Era evidente que el hostal marchaba viento en popa. En ese frío sábado por la tarde de octubre, las mesas del comedor estaban llenas de gente vestida con informalidad, en su mayoría parejas y familias. Por un momento, sentí una intensa nostalgia. Así recordaba mi vida anterior, los cuatro comiendo allí el sábado, y que a veces papá nos dejaba a Andrea y a mí en el cine. Ella se encontraba con sus amigas, pero no le importaba que yo la acompañara.
—Ellie es una buena chica, no es una chivata —decía.
Si la película terminaba pronto, todas corríamos al escondite del garaje, donde Andrea, Joan, Margy y Dottie compartían un cigarrillo apresurado antes de volver a casa.
Andrea tenía una respuesta preparada por si papá percibía el olor del tabaco en su ropa.
—No puedo evitarlo. Tomamos una pizza después de la película y había mucha gente fumando.

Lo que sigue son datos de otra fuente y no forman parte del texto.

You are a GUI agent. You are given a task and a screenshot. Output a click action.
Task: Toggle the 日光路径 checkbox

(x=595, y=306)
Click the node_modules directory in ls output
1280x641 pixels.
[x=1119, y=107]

Después, me guiñaba el ojo.
El hostal solo contaba con ocho habitaciones, pero aún quedaba una libre, un espacio espartano que albergaba una cama con cabecera de hierro, una cómoda de dos cajones, una mesita de noche y una silla. Estaba encarada al este, la dirección en que se encontraba la casa donde vivíamos. El sol de aquella tarde era inseguro, asomaba entre las nubes y desaparecía, cegador en un momento dado, oculto por completo al siguiente.
Miré por la ventana; me dio la impresión de que volvía a tener siete años y veía a mi padre sujetar la caja de música.